Whether you are buying or building you will need to start looking for the home of your dreams! Make sure you only look for homes that match or are below your pre-approved amount; otherwise, your loan may be rejected.
Remember just because you are happy to pay a certain amount for a home doesn't mean the bank will. Before getting your loan approved, the bank will do an appraisal of the house to see how much money they should lend you, and you'll know if the offer you made to the seller is reasonable. If you have offered to pay more for the house than what is deemed reasonable by your lender they will reject your home loan.
Before you sign any final documents, always make sure you have read the terms and conditions of your loan! Yes we know, it's a very long document, but this loan is something you may have for the next 30 years, so it is imperative you only agree to the terms are right for your personal situation.
Here a few things you should consider when agreeing to or choosing a loan that's right for you:
Interest-only or interest and principle - Regardless of which mortgage type you go for, you need to understand the difference between ins and interest, because not all home loans include repayment of the principal amount you borrow. Ensure that you know exactly what repayments are required.
Loan amount - The total amount you will be borrowing from the bank to purchase your home.
Ongoing fees - Ongoing fees may be charged monthly or annually for administering your loan. But some ongoing fees may only be payable in certain circumstances. Do be aware that ongoing costs can be as high as $750 per year, so it pays to shop around!

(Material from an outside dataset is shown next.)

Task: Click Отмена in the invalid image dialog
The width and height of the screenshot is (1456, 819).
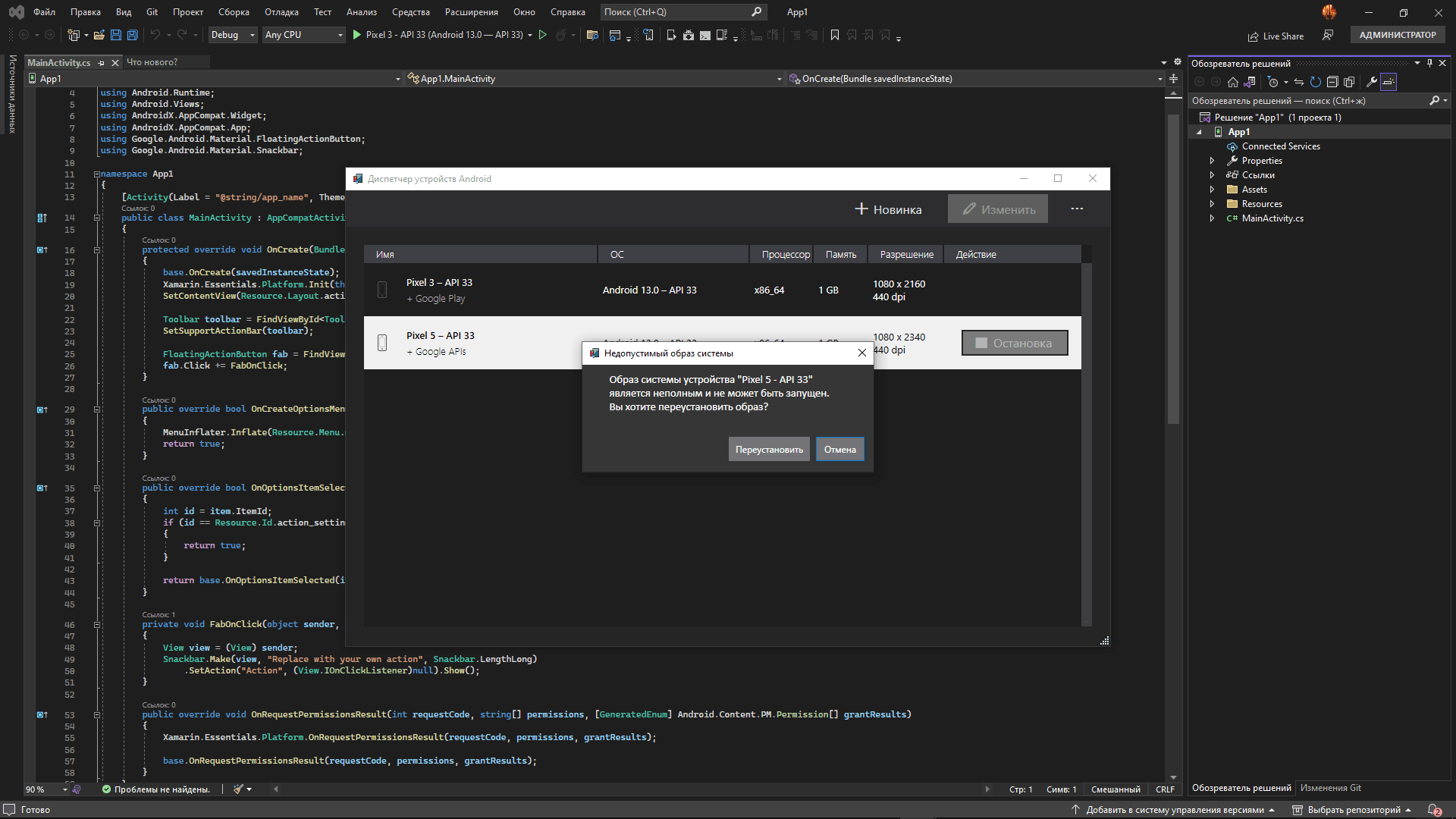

Lender's Mortgage Insurance - Mortgage lenders insurance (LMI) is a type of insurance that lenders get to protect themselves from borrowers not repaying the loan. If your loan is more than 80% of the price of your house (for first home buyers) or the current value of your property (for those who are refinancing or buying a new home), you have to pay LMI.
Application fee - A home loan application fee is a one time fee paid to the lender for setting up a home loan. The application fee is also known as an establishment fee, start-up fees, up-front fees, or set-up fees. If you don't have an application fee or establishment fee, be careful you might be charged higher ongoing fees
Loan term - There are a lot of decisions that have to be made when choosing a home loan. One of the most important is the loan term length. When you are paying off a loan over such a long time, five years doesn't seem like much, but it can make all the difference financially.

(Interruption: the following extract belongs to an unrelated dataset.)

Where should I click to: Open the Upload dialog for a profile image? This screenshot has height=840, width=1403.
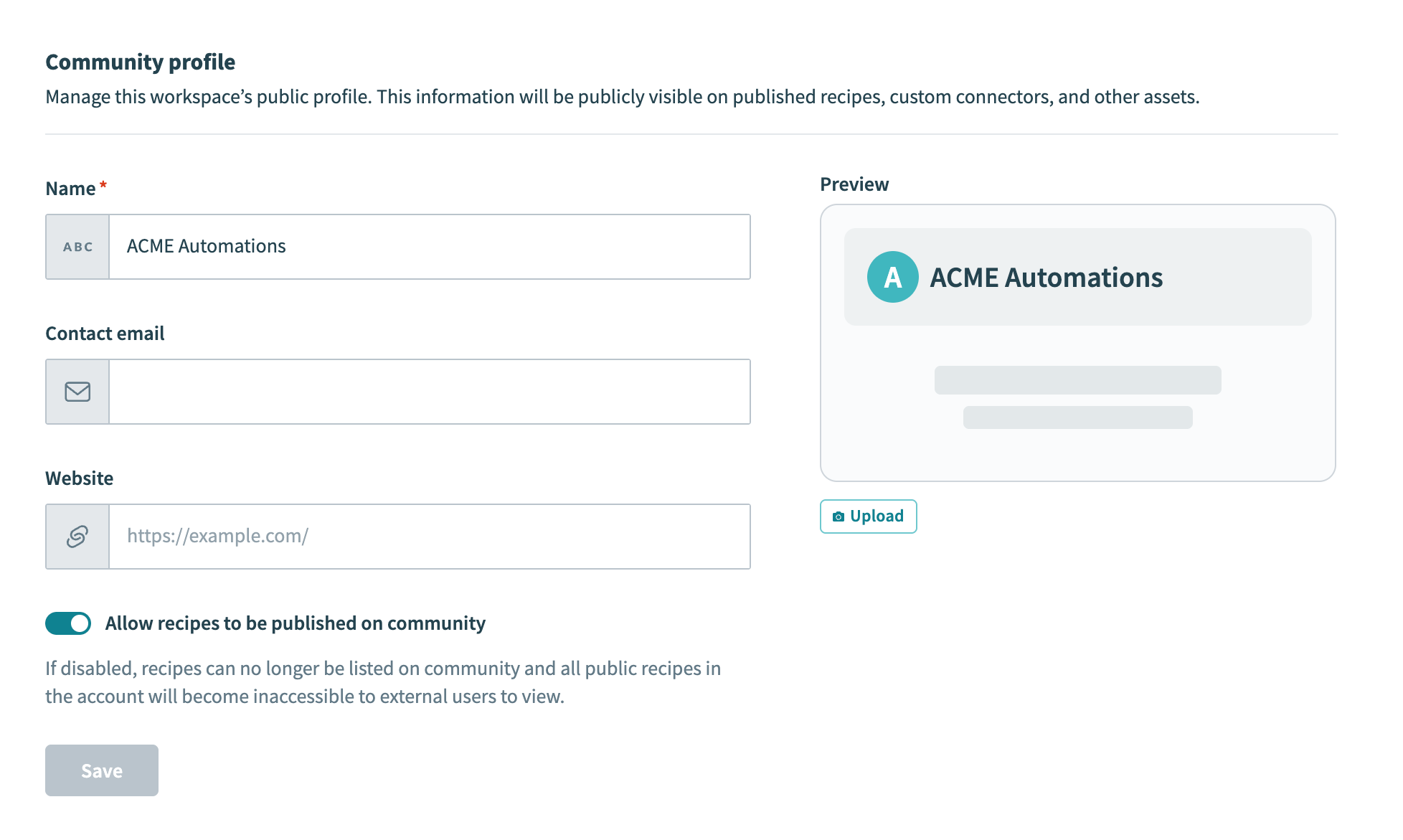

Redraw facility - A redraw facility is a feature of certain types of loans (namely home loans and personal loans) which allows account-holders to withdraw money they've already contributed in the form of loan payments.
Owner-occupiers - Owner-occupiers are home buyers who are buying a house that will be their primary residence, while investors are purchasing property to rent it out or otherwise use as a source of investment. In general, borrowing as an investor will attract a higher interest rate and require a bigger deposit.
Fixed or variable rate home loans - Fixed-rate mortgages don't usually allow additional repayments, and also have an early exit fee should you decide to sell or refinance the property before the term ends. Variable rates are set by the lender, not the reserve bank of Australia so that they can go up at any time, but generally, give more flexibility.
Credit Cards - Some banks may allow you to package your home loan and bank account to give you added benefits. These will depend on the lender, but some offer credit card options with low-interest rates and no annual fees.
Applying for a home loan can be a scary and overwhelming process, but take your time, do your research and only sign something if you fully agree and understand the terms of your loan. When in doubt, always seek professional advice.